For the 1999 assessment, the Putnam County Property Tax Assessment Board of Appeals
(PTABOA) classified the exterior of LeFebvres first story as 100% brick and the
second story as 100% frame. The PTABOA also assessed both fireplaces in
LeFebvres home as traditional masonry fireplaces.
LeFebvre challenged the PTABOAs assessment by filing a Form 131 Petition for Review
of Assessment (Form 131) with the State Board. In his Form 131,
LeFebvre alleged that only 33% of his first story was actually brick and
that the two fireplaces should have been assessed as prefabricated.
After conducting an administrative hearing, the State Board issued a final determination on
November 21, 2000, in which it denied LeFebvres claim. LeFebvre filed an
original tax appeal on January 3, 2001. The Court held a trial
on June 22, 2001. Additional facts will be supplied as necessary.
STANDARD OF REVIEW
This Court gives great deference to the final determinations of the State Board
when it acts within the scope of its authority. Blackbird Farms Apartments,
LP v. Dept of Local Govt Fin., 765 N.E.2d 711, 713 (Ind. Tax
Ct. 2002). This Court will reverse a final determination of the State
Board only when it is unsupported by substantial evidence, arbitrary, capricious, constitutes an
abuse of discretion, or exceeds statutory authority. Id.

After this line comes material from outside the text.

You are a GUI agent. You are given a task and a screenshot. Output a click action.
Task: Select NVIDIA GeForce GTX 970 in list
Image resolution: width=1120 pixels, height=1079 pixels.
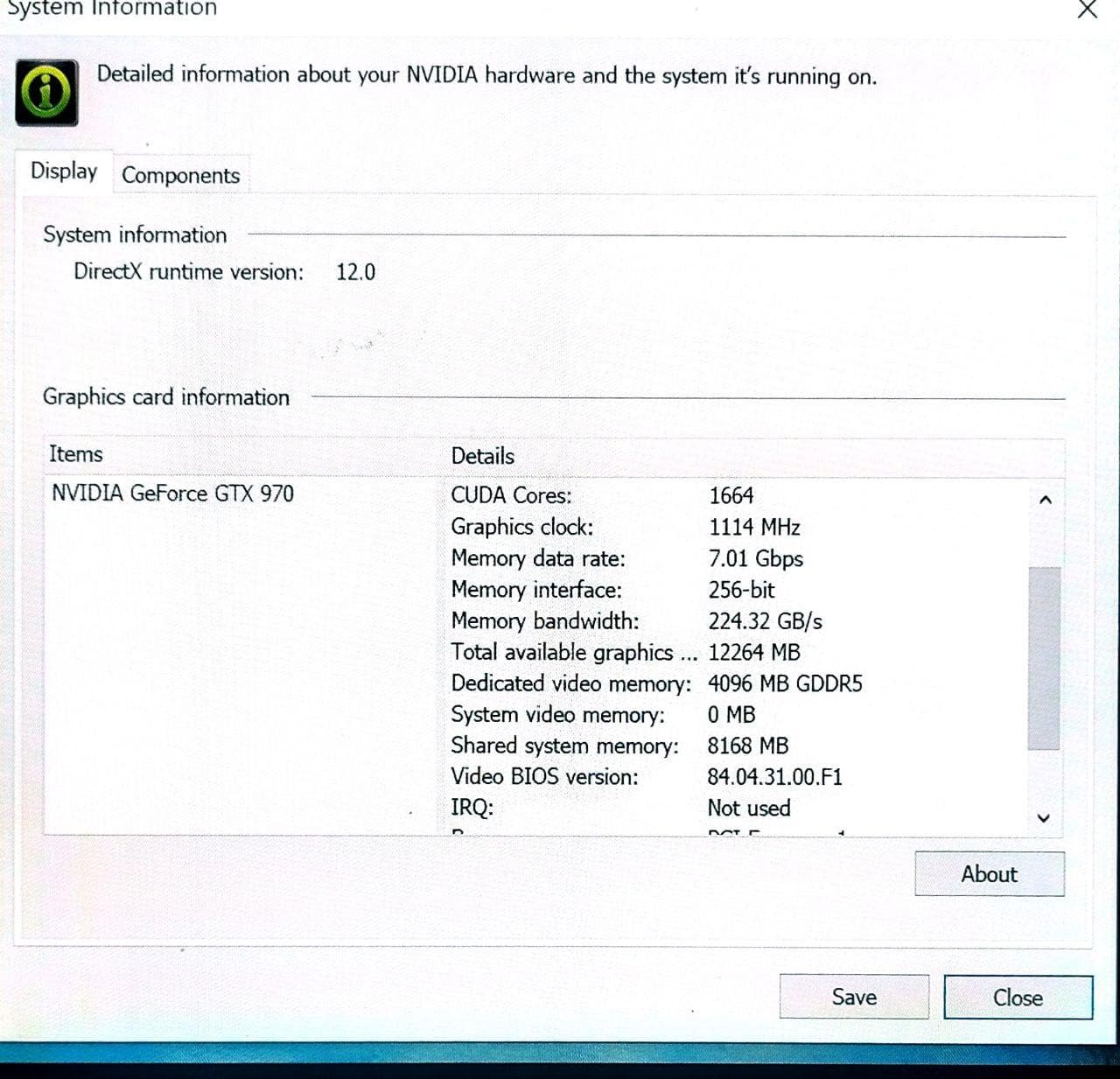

Furthermore, a taxpayer who challenges the propriety of a State Board final determination
bears the burden of demonstrating its invalidity. Id. To do so,
the taxpayer must present a prima facie case by submitting probative evidence concerning
the alleged assessment error (i.e., evidence sufficient to establish a given fact that,
if not contradicted, will remain sufficient). Id. Once the taxpayer presents
a prima facie case, the burden shifts to the State Board to rebut
the taxpayers evidence and support its findings with substantial evidence. Id.

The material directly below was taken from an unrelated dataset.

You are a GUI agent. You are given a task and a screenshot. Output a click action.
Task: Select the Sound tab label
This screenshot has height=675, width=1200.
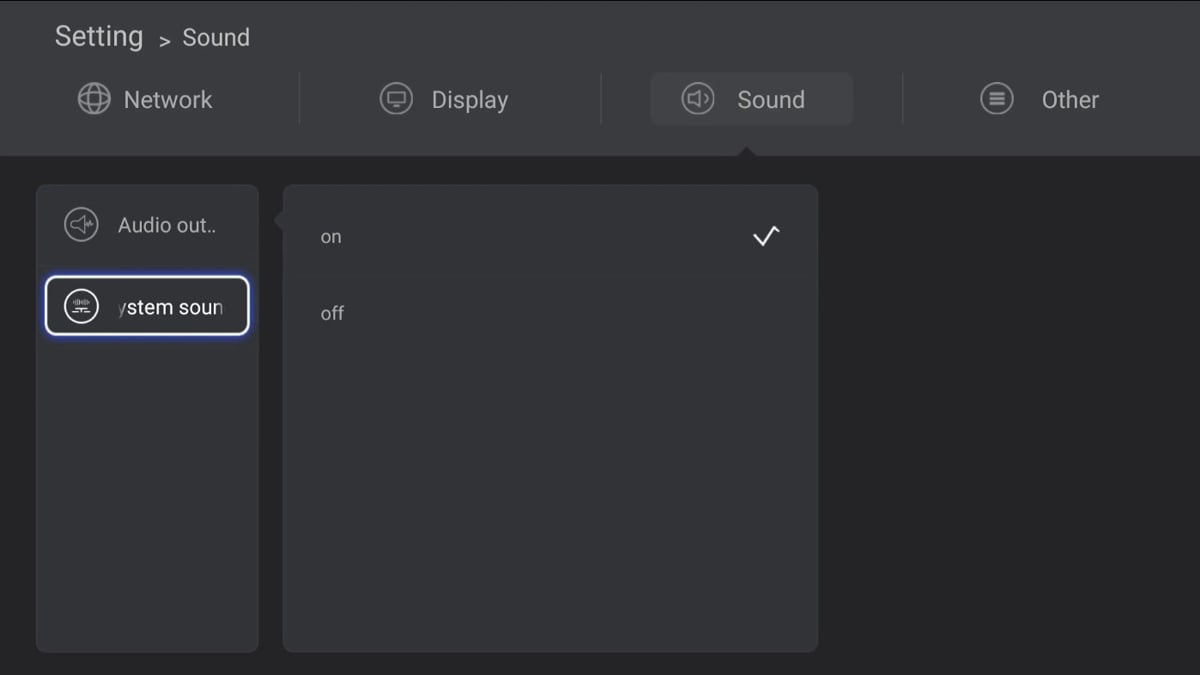(x=771, y=100)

The property assessment regulations in effect for the 1999 tax year provided that
residential fireplaces were assessed based on the construction of their stacks. See
Ind. Admin. Code tit. 50, r. 2.2-7-11 (Sched. E.1) (1996). Indeed, an
assessing official could classify a residential fireplace stack in one of two ways:
(in hundreds of dollars)
Average Quality Stack
Masonry Prefab Steel
First Opening . . . . . . . . . . .
Each Additional Opening . .
Id. See also Ind. Admin. Code tit. 2.2-7-7.1(c)(4)(G) (1996) (stating that when
collecting data for assessment, the assessing official should determine the number of stacks,
the number of fire openings, and whether the fireplace is a prefab metal
type [or] . . . the traditional masonry type[.])

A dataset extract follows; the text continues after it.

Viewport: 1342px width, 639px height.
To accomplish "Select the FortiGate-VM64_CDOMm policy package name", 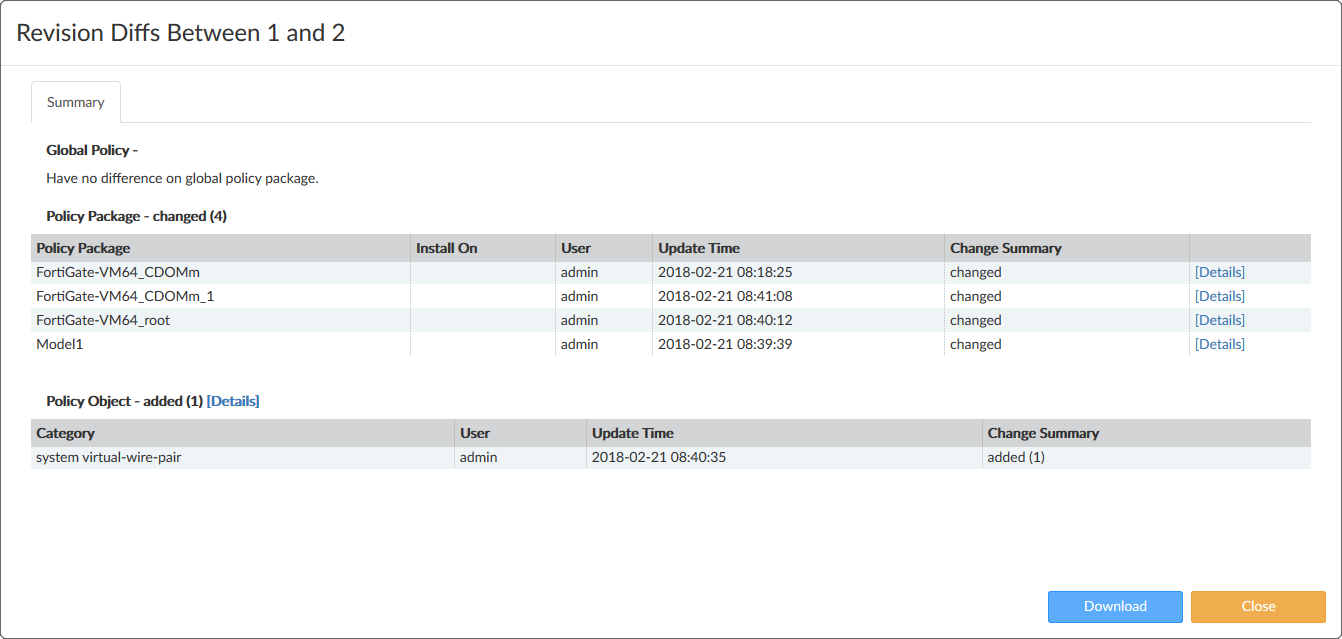I will coord(118,272).
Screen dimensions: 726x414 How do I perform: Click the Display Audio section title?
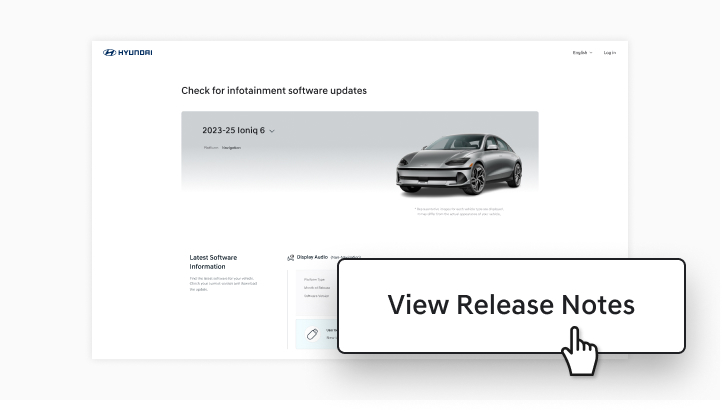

LeFebvre contends that the State Board erred when it assessed his two fireplaces
as traditional masonry. More specifically, he argues that both fireboxes are prefabricated
steel, and that one of the fireboxes has a prefabricated metal chimney that
runs from the firebox up through the brick-veneer housing to the outside.
(See Respt Ex. A at 54-55.) The other firebox has no chimney
whatsoever, as it vents directly back into the room. (See Respt Ex.
A at 54-55.) Consequently, LeFebvre construes stack to mean chimney.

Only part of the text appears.